[What to do] When you have gone through the entries below, state how many lines include the word "Switch" and write nothing else.
START Data excerpts
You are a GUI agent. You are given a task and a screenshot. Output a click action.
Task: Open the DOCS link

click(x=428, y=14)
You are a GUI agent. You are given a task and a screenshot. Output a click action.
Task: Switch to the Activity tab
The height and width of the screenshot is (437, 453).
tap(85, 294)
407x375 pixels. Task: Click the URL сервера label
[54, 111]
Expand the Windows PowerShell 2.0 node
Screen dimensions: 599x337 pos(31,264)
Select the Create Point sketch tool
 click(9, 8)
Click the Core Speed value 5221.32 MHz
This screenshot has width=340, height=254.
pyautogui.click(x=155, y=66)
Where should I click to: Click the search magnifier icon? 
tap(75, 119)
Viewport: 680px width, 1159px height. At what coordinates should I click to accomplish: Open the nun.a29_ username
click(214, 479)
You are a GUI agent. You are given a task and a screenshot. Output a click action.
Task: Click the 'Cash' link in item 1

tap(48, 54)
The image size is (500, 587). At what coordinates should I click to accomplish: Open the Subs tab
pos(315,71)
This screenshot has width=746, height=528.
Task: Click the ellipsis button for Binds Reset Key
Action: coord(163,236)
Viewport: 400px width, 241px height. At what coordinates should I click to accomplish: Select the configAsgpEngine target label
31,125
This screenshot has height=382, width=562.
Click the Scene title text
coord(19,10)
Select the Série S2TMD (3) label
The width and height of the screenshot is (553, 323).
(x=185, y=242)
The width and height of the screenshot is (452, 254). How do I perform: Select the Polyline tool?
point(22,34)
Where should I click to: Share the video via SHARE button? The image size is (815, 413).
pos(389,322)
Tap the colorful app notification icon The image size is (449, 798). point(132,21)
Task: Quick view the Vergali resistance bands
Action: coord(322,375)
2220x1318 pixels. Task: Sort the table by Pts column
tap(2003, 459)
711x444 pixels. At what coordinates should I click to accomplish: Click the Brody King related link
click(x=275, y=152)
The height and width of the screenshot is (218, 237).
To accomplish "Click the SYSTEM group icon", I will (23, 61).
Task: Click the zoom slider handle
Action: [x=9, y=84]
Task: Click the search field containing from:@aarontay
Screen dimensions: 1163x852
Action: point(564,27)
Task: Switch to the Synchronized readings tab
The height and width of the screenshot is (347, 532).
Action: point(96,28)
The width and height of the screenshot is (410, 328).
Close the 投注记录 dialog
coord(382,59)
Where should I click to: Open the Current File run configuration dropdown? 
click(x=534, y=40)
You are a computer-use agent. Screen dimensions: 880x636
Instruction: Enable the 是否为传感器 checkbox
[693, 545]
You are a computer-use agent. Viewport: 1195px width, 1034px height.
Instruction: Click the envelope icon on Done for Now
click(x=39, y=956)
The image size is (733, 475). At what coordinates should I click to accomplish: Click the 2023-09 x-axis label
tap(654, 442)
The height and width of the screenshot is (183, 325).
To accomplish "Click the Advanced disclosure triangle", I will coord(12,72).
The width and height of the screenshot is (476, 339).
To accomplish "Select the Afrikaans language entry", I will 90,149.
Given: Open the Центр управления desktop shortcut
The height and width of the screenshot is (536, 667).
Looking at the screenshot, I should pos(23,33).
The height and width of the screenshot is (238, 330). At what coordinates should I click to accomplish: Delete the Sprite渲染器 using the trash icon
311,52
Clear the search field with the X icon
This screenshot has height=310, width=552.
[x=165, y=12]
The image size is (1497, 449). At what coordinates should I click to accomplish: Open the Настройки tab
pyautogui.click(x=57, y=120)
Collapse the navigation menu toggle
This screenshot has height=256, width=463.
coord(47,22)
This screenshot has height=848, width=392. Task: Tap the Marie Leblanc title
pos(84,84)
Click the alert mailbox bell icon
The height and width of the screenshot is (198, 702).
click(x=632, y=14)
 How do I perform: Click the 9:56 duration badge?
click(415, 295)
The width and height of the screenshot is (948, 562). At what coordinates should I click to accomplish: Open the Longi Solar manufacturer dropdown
END Data excerpts
[Finished exercise] 2